Exercise goal:
Repeat every line from the line containing "Given: Click the" to the end of the data, exactly. Leave the pictures out.

Data shown:
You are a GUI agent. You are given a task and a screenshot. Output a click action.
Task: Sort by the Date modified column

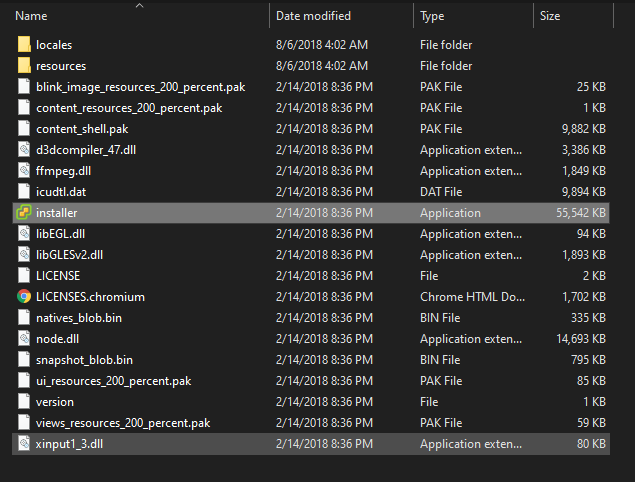313,16
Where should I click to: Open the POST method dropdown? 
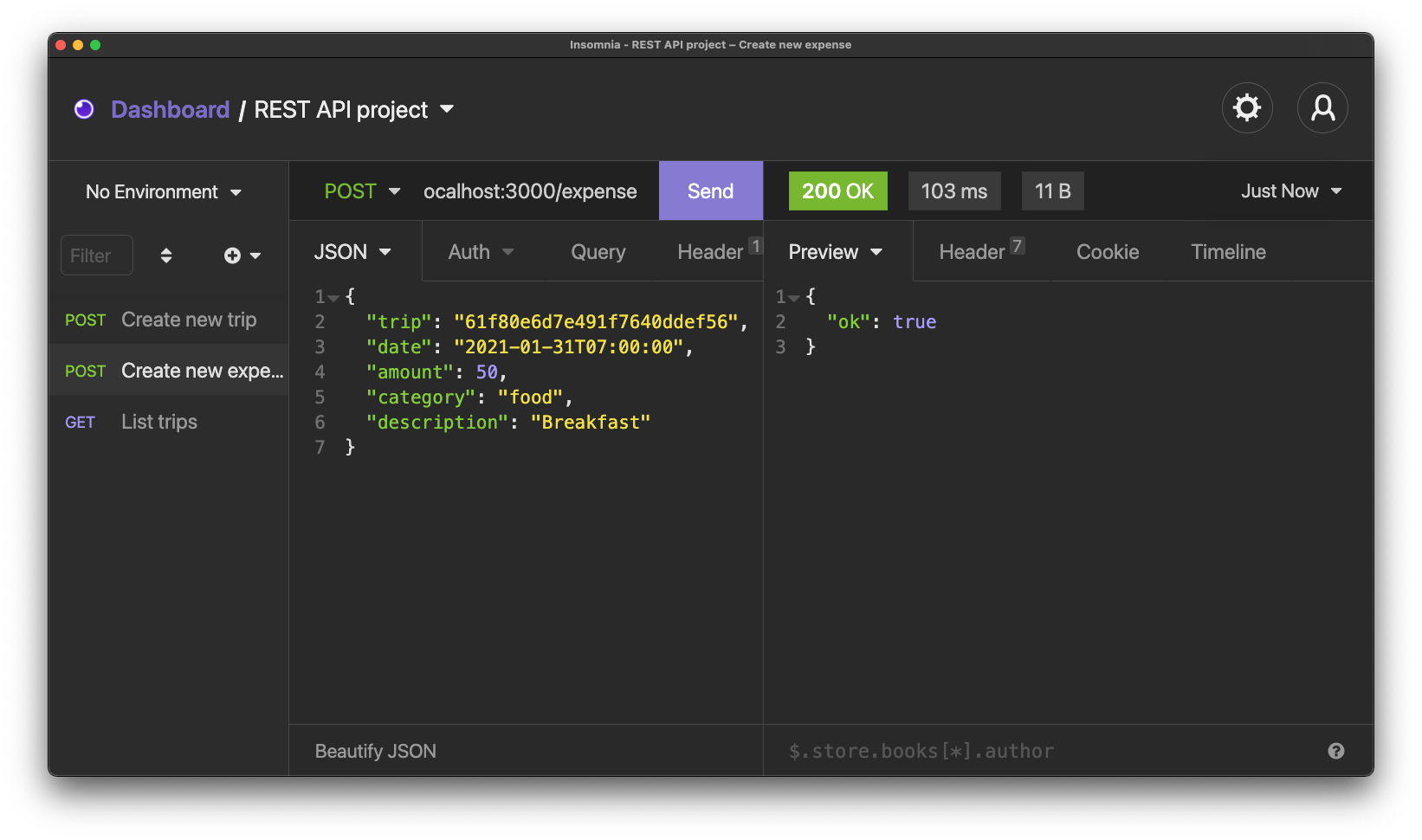(x=361, y=191)
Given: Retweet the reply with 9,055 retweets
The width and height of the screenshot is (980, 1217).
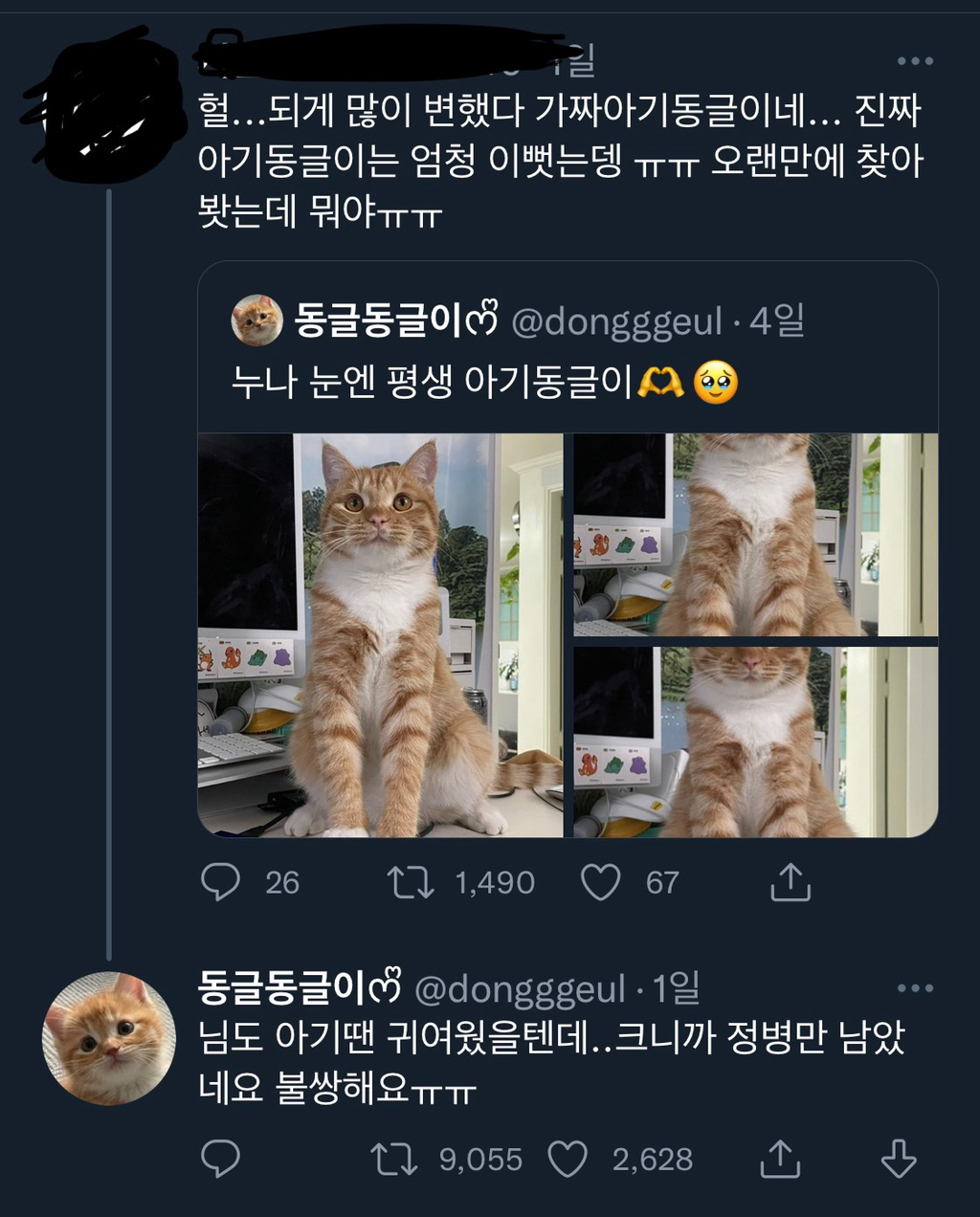Looking at the screenshot, I should tap(393, 1160).
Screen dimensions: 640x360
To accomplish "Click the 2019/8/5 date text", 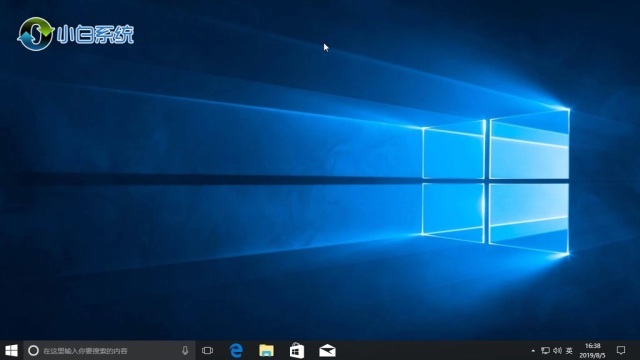I will pyautogui.click(x=592, y=355).
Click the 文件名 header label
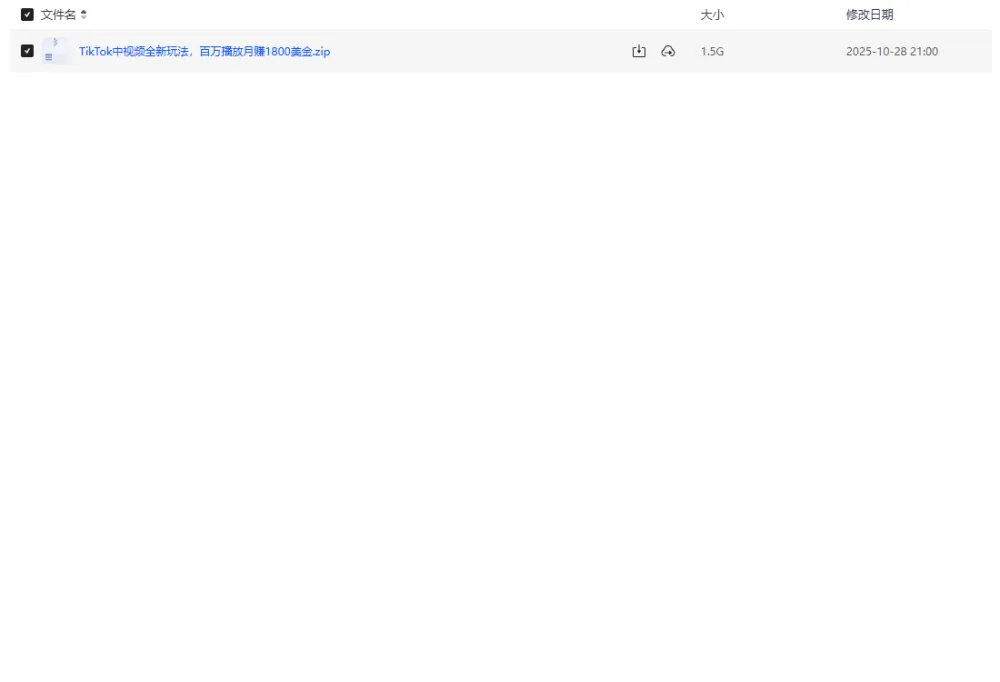The image size is (1000, 682). click(58, 14)
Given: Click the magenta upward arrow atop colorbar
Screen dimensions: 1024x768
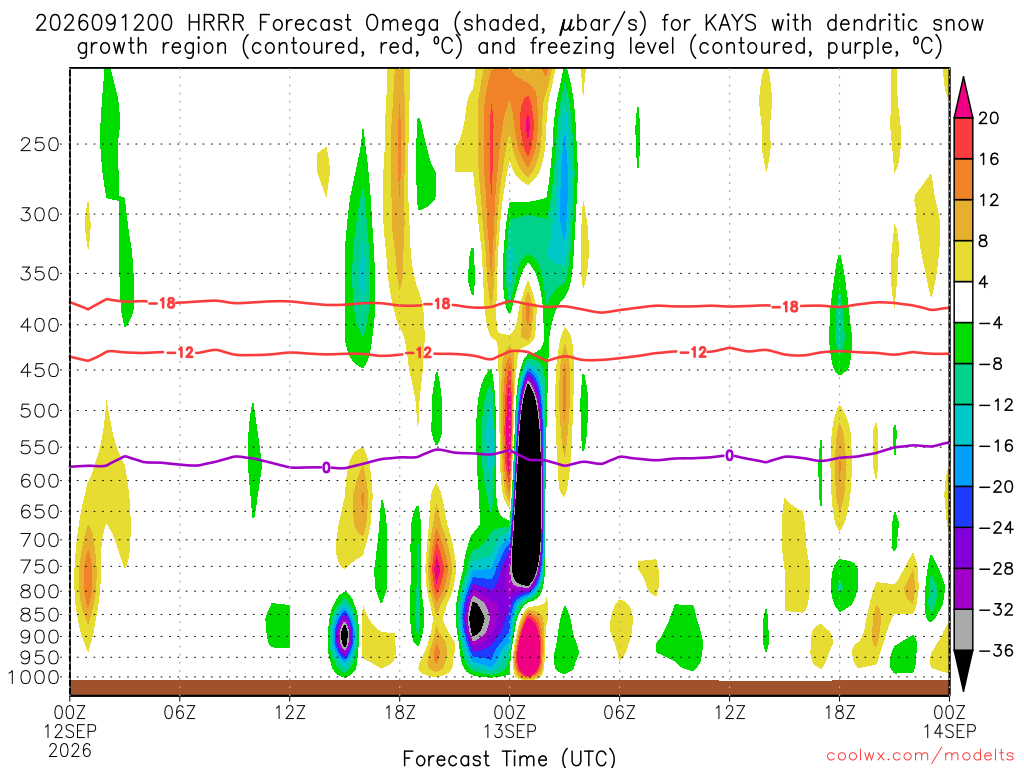Looking at the screenshot, I should (963, 98).
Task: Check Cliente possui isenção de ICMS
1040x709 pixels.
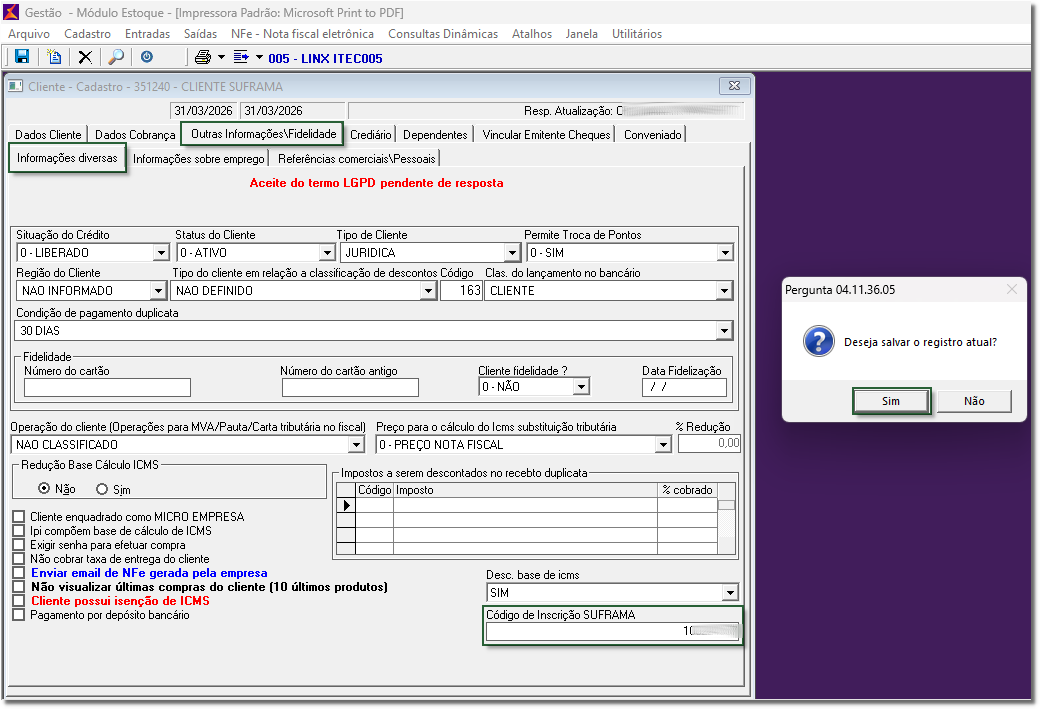Action: point(18,601)
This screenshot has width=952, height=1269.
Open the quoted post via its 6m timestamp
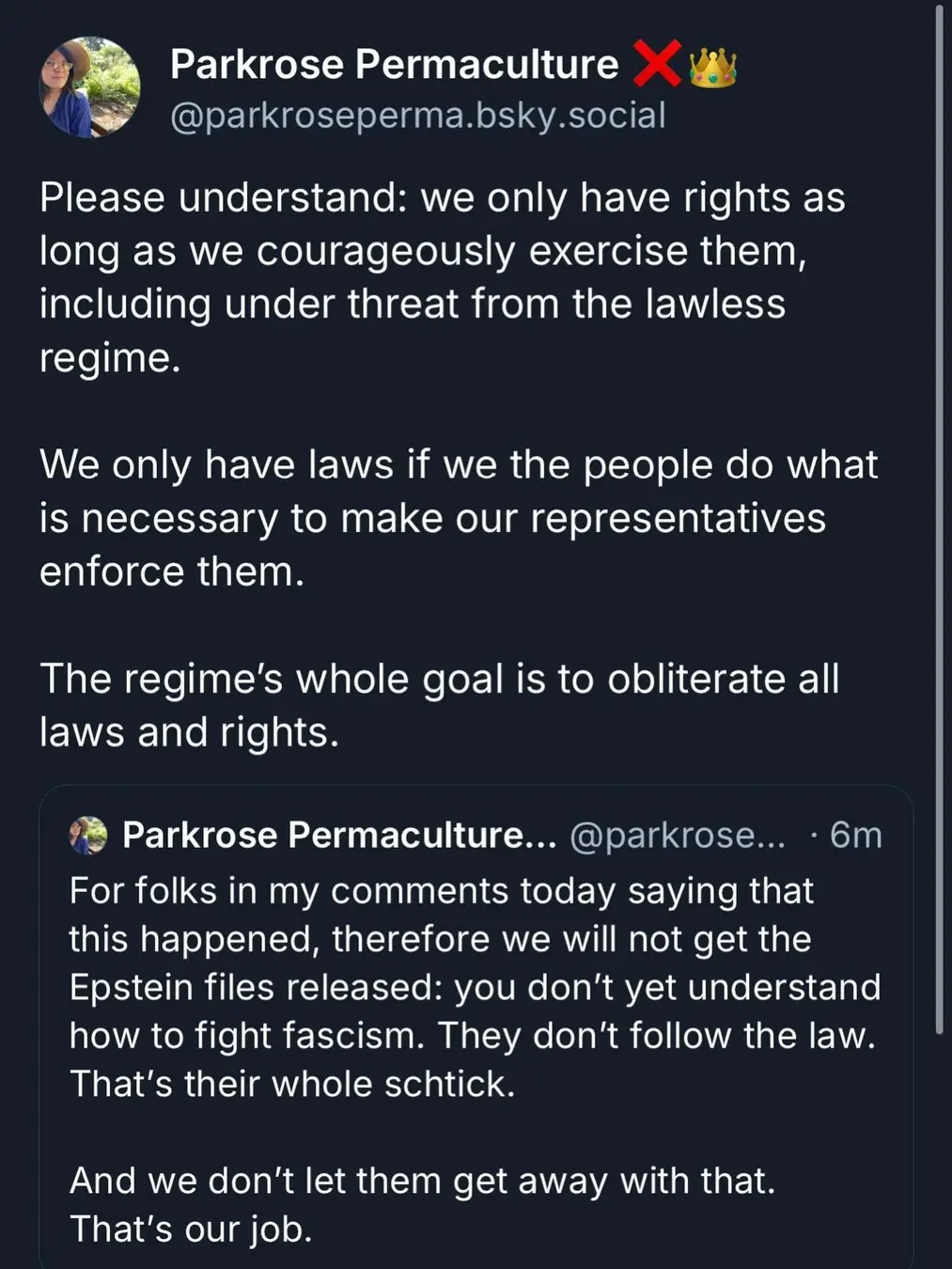click(x=855, y=835)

Completed task:
Given: Click the magenta upward arrow atop colorbar
Screen dimensions: 1024x768
Looking at the screenshot, I should (963, 98).
Task: Check Cliente possui isenção de ICMS
1040x709 pixels.
Action: point(18,601)
This screenshot has width=952, height=1269.
Open the quoted post via its 6m timestamp
click(x=855, y=835)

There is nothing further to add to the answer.